*** Opening of EXCERPTED TEXT ***

The previous volumes of the GALCIT * series have included two on aerodynamics and two on structural analysis and elasticity. The pres­ent work combines elements from these two fields. The subject of aeroelasticity has received a rapidly increasing amount of attention dur­ing the past few years, and the recent literature has become very volu­minous. However, practically all of the contributions to this literature have been in the form of scientific or technical papers dealing with spe­cific problems. Very few books dealing with the subject as a whole have appeared, and it is believed that a work of this type would now be useful, even though the subject is still expanding rapidly. The present volume has been prepared with this in mind, and it is hoped that it will prove valuable both in connection with academic instruction and also to scientists and engineers working in the field.

Clark B. Millikan For the Editors

May 1955

* Guggenheim Aeronautical Laboratory, California Institute of Technology.

Trees sway in the wind; so may smokestacks. Flags and sails flutter; so may airplane wings and suspension bridges. The wind played an­cient aeolian harps; so it plays the electric transmission lines, making them “sing” or even “gallop.” These, and other phenomena that reveal the effect of aerodynamic forces on elastic bodies form the subject matter of aeroelasticity. It is a subject of growing importance in many fields of engineering, particularly in aeronautics, where, in the last dec­ade or so, with the ever-increasing aircraft size and speed, aeroelasticity has become one of the most important considerations in aircraft design.

Although aeroelastic phenomena occur in everyday life, the attempts to develop a theory toward their understanding were made essentially by aeronautical engineers. A serious study of aeroelasticity started in the early ’20’s and, at present, it is still a young science making rapid progress. Nevertheless, part of the theory has reached a classical stage, and a general treatment is now possible.

This book owes its existence to a course on aeroelasticity which has been given to students in aeronautics at the California Institute of Tech­nology since 1948. It is intended primarily as a textbook, but it should be useful also to designers and flutter engineers, for h gives a composite picture of various aspects of aeroelastic problems.

As the subject relies so heavily on aerodynamics, elasticity, and me­chanical vibrations, most of the fundamental concepts in these related branches of mechanics are briefly explained in Chapter 1. Those hav­ing a rudimentary knowledge of aerodynamics and strength of material should have no difficulty in reading it. In this brief review, an effort is made to stress a number of points of importance in aeroelasticity, such as the arbitrariness contained in the usual definitions of shear center, the meaning of elastic axis, the conditions under which influence coefficients are unsymmetrical, the spanwise phase shift in the torsional vibration of a cantilever beam with viscous damping. However, no attempt is made to present, in a detailed manner, all the methods of analyzing the elastic deformation of complicated structures, or their natural vibration modes. The basic reason is a desire to move as quickly as possible to the main topics of aeroelasticity, to bring out aeroelasticity’s main features in

contrast to those usually found in treatises on aerodynamics, elasticity, and mechanical vibrations.

*** Close of EXCERPTED TEXT ***

▸ GOAL OF THE EXERCISE
Reproduce word for word the stretch of the aeroelasticity preface from "Although aeroelastic phenomena" through "of aeroelastic problems.".

*** Opening of INFORMATION SHOWN ***

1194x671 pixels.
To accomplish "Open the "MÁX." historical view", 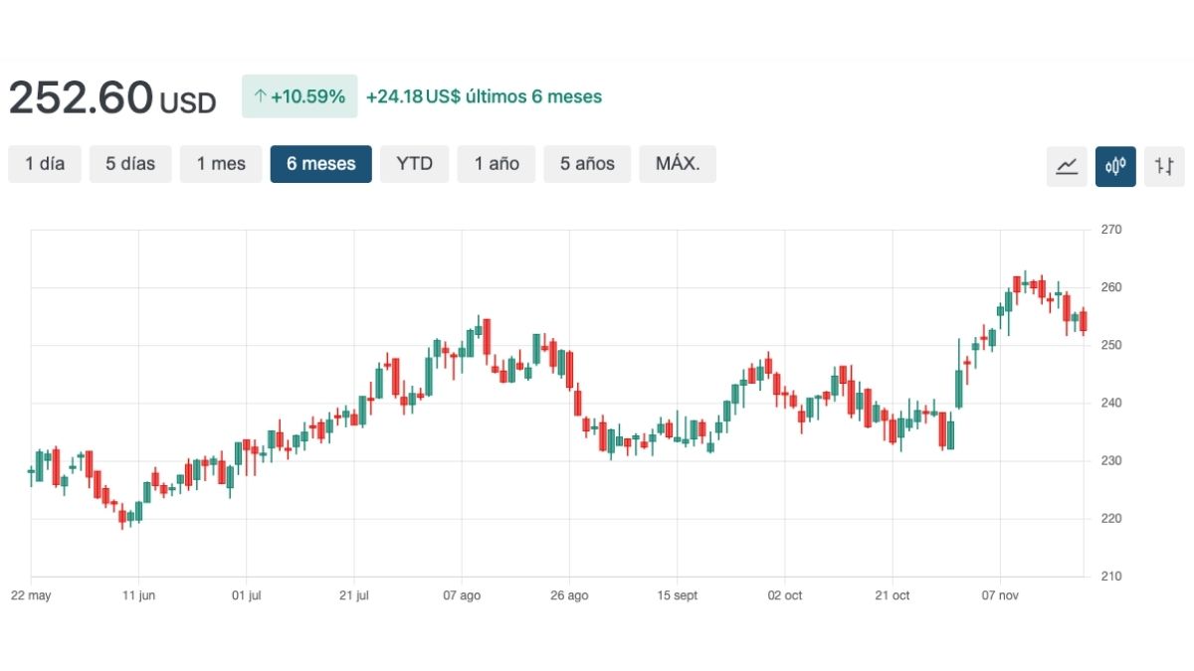I will (678, 164).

*** Close of INFORMATION SHOWN ***

▸ THE COMPLETED TASK
Although aeroelastic phenomena occur in everyday life, the attempts to develop a theory toward their understanding were made essentially by aeronautical engineers. A serious study of aeroelasticity started in the early ’20’s and, at present, it is still a young science making rapid progress. Nevertheless, part of the theory has reached a classical stage, and a general treatment is now possible.

This book owes its existence to a course on aeroelasticity which has been given to students in aeronautics at the California Institute of Tech­nology since 1948. It is intended primarily as a textbook, but it should be useful also to designers and flutter engineers, for h gives a composite picture of various aspects of aeroelastic problems.